SP840: Managed Delta Lake (AWS Databricks)
This hands-on self-paced training course targets Data Engineers, Data Scientists and Data Analysts who want to use Managed Delta Lake for ETL processing on data lakes. The course ends with a capstone project building a complete data pipeline using Managed Delta Lake.
NOTE: This course is specific to the Databricks Unified Analytics Platform (based on Apache Spark™). While you might find it helpful for learning how to use Apache Spark in other environments, it does not teach you how to use Apache Spark in those environments.
3-6 hours, 75% hands-on practical experiences
Format: Self-paced eLearning
The course is a series of seven self-paced lessons plus a final capstone project building a complete data pipeline using Managed Delta Lake. Each lesson includes hands-on exercises.
This version of the course is intended to be run on Databricks on AWS.
During this course learners
- Use the interactive Databricks notebook environment.
- Create, append and upsert data into a data lake.
- Use Managed Delta Lake to manage and extract actionable insights out of a data lake.
- Use Databricks advanced optimization features to speed up queries.

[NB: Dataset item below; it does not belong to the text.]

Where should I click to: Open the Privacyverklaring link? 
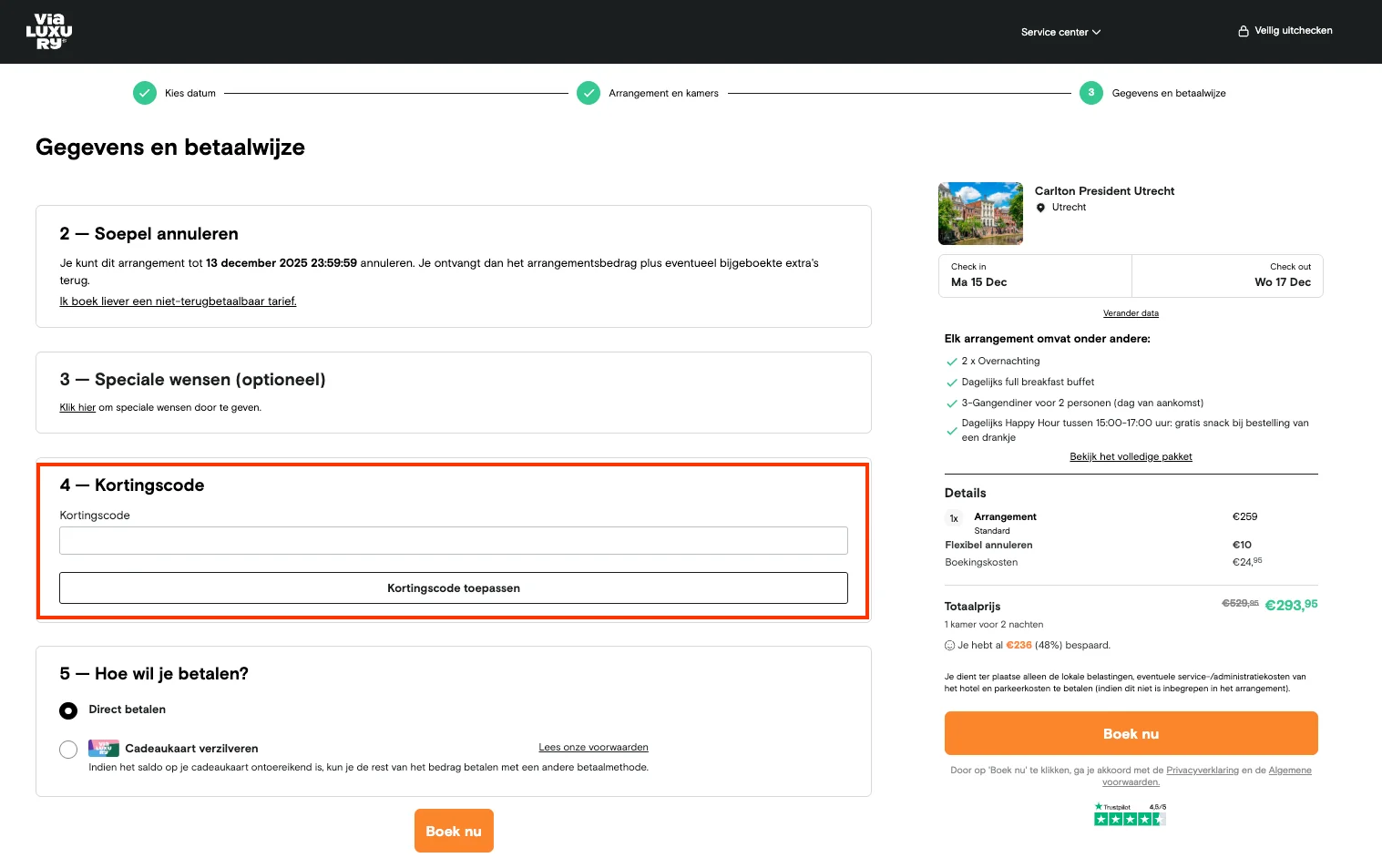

- Seamlessly ingest streaming and historical data.
- Implement a data pipeline using Managed Delta Lake.
- Introducing Delta Lake
- Capstone Project
- Primary Audience: Data Engineers
SP800: Getting Started with Apache Spark™ DataFrames AWS
SP805: Getting Started with Apache Spark SQL AWS
SP820: ETL Part 1 – Data Extraction AWS
SP821: ETL Part 2 – Transformations and Loads AWS
- Please be sure to use a supported browser.
This self-paced training course may be used by 1 user for 12 months from the date of purchase. It may not be transferred or shared with any other user.